Start of Dataset entries
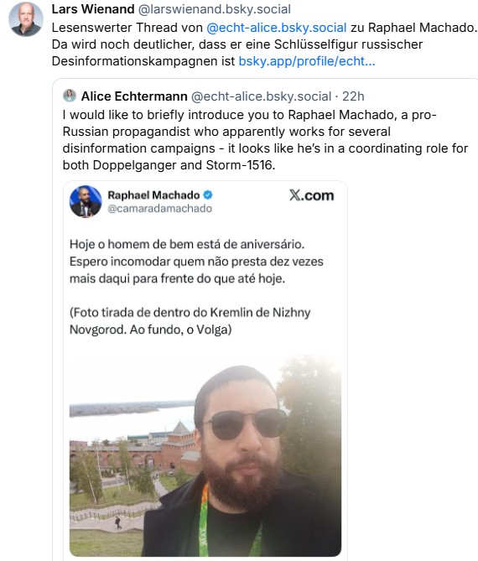Click the 'Foto tirada de dentro do Kremlin' caption

click(190, 321)
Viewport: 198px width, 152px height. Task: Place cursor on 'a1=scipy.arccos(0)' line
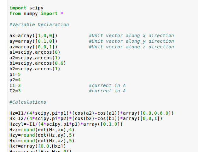pos(35,52)
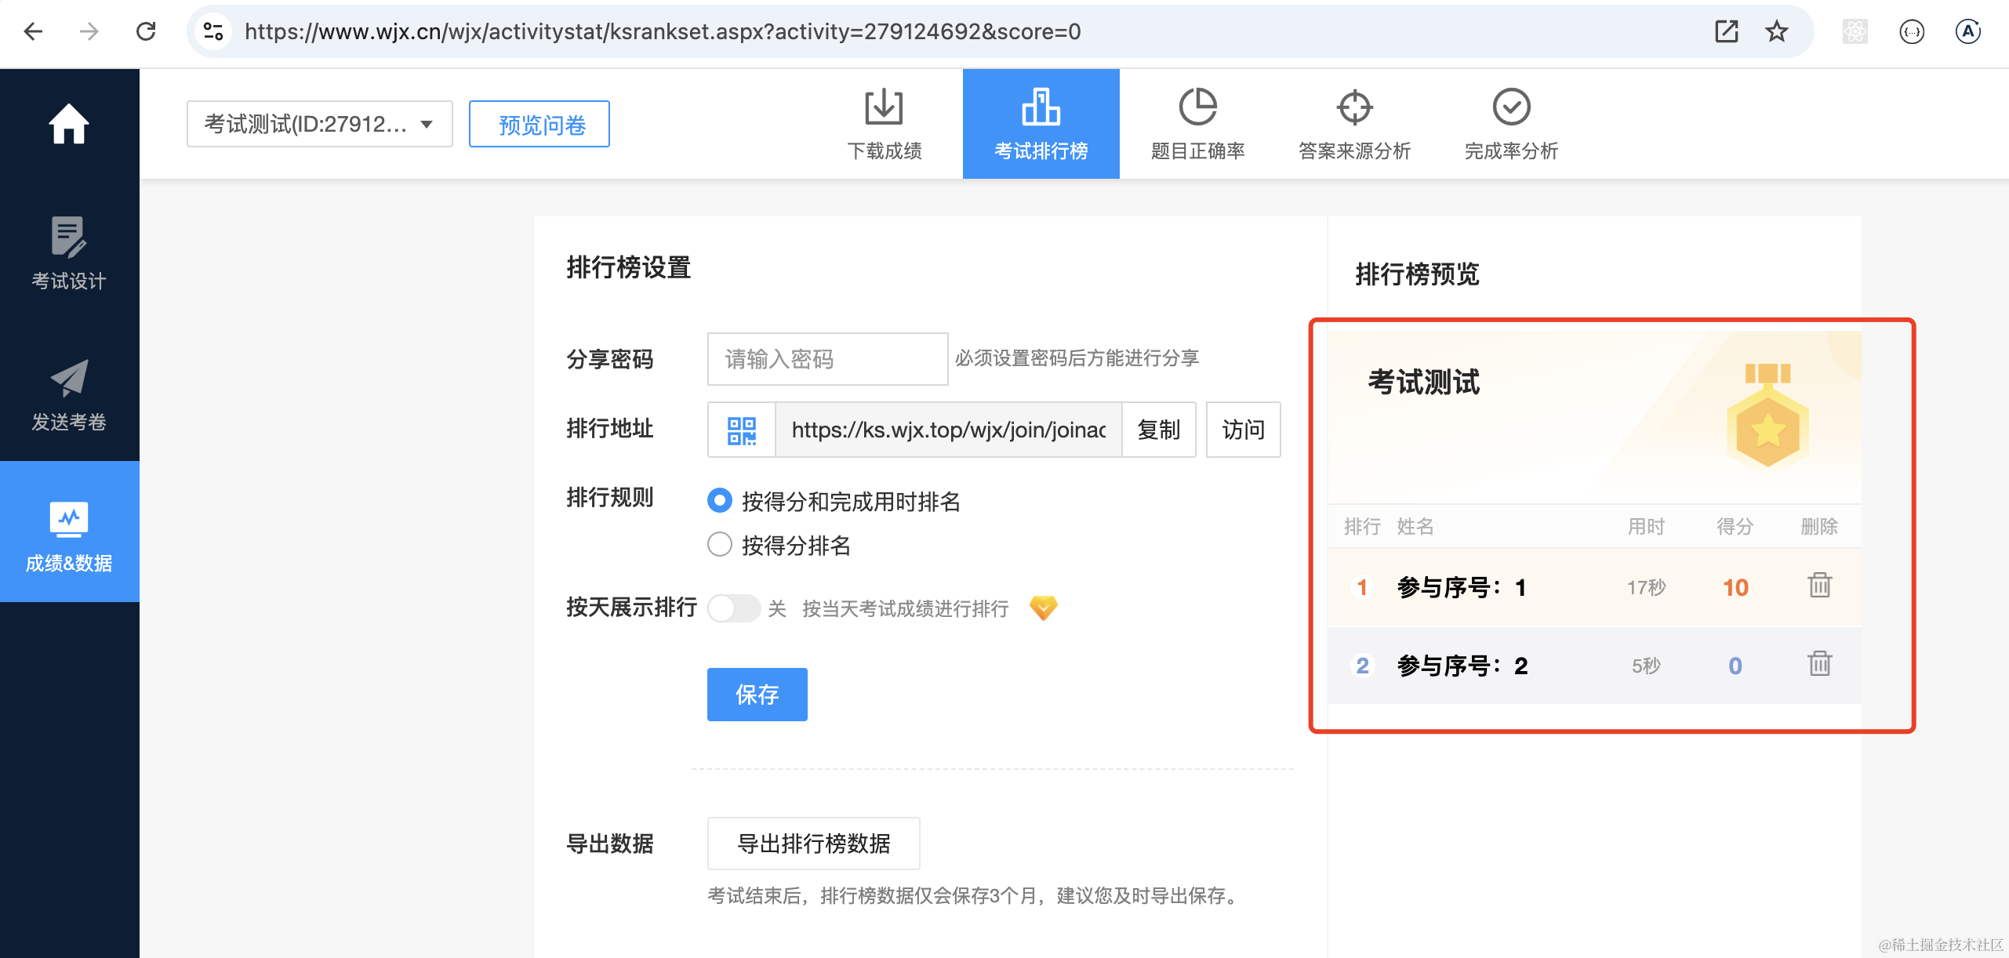2009x958 pixels.
Task: Select 按得分和完成用时排名 radio option
Action: [x=720, y=501]
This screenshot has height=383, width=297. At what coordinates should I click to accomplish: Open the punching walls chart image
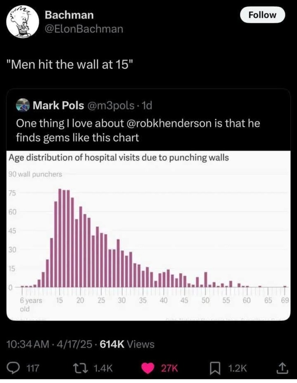click(148, 235)
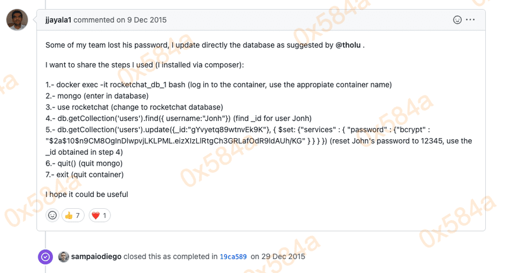Open commit 19ca589

point(233,257)
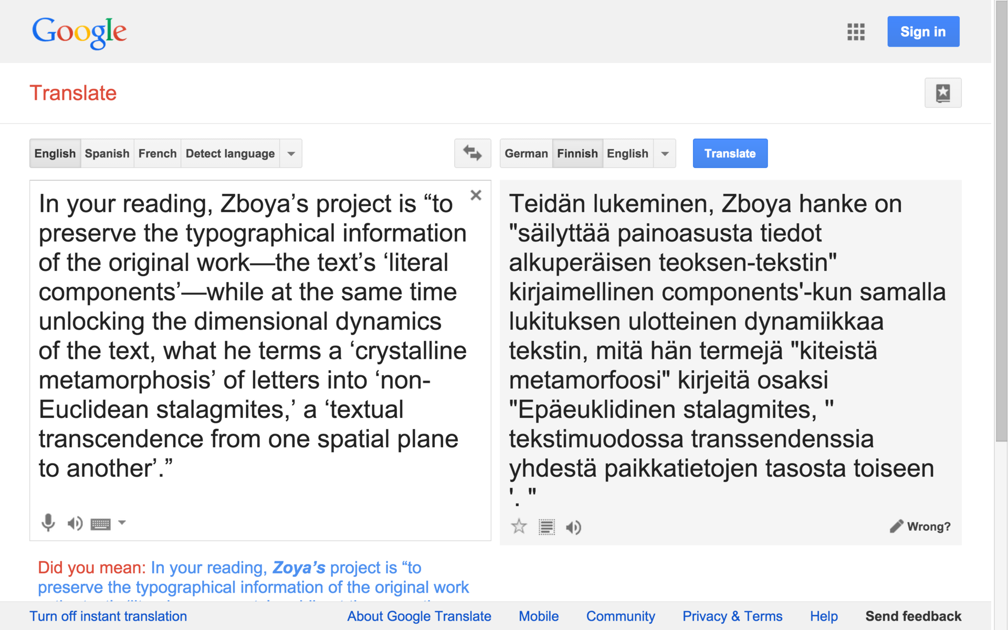
Task: Open the Phrasebook star icon button
Action: point(942,93)
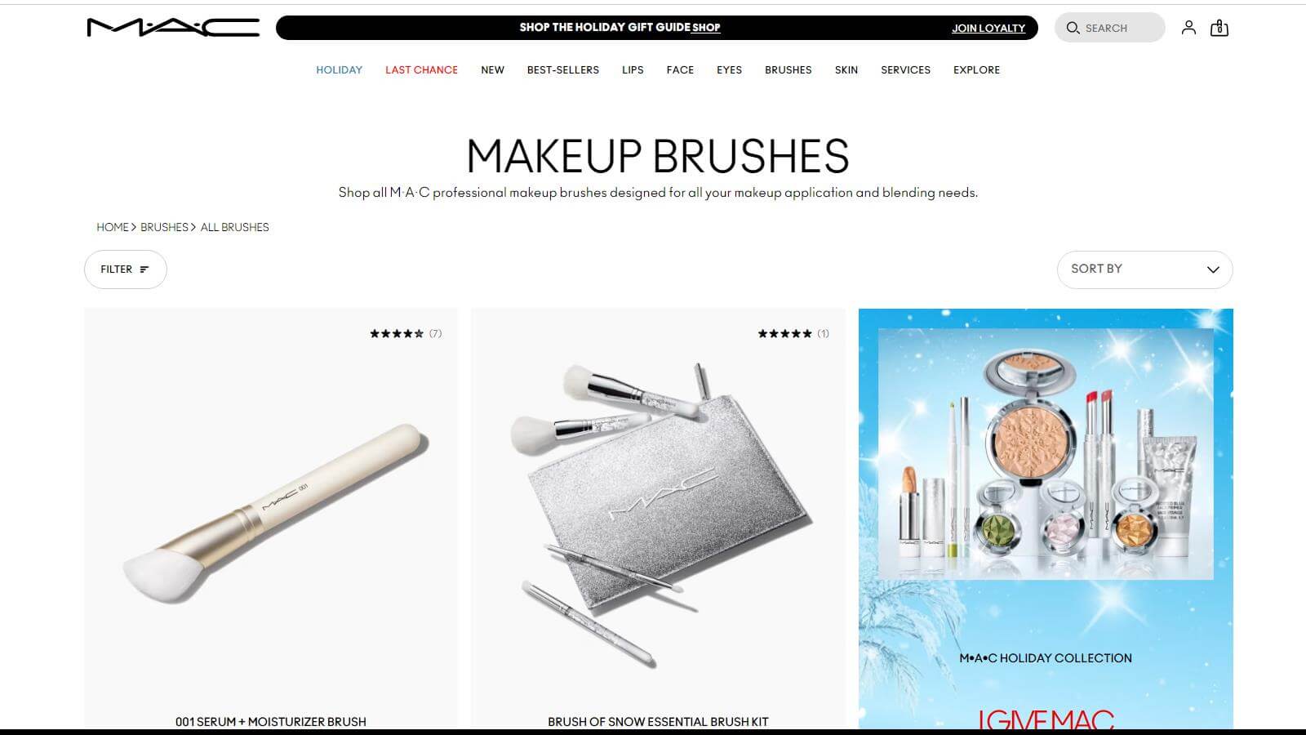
End of Dataset entries
Given task: Copy every record above word for word, omitting the pictures.

Response to the task:
Click the 'Foto tirada de dentro do Kremlin' caption

click(190, 321)
Viewport: 198px width, 152px height. Task: Place cursor on 'a1=scipy.arccos(0)' line
pos(35,52)
2009x958 pixels.
Task: Select 按得分和完成用时排名 radio option
Action: [x=720, y=501]
This screenshot has height=383, width=297. At what coordinates should I click to accomplish: Open the punching walls chart image
click(148, 235)
Open commit 19ca589

point(233,257)
Task: Open the Phrasebook star icon button
Action: point(942,93)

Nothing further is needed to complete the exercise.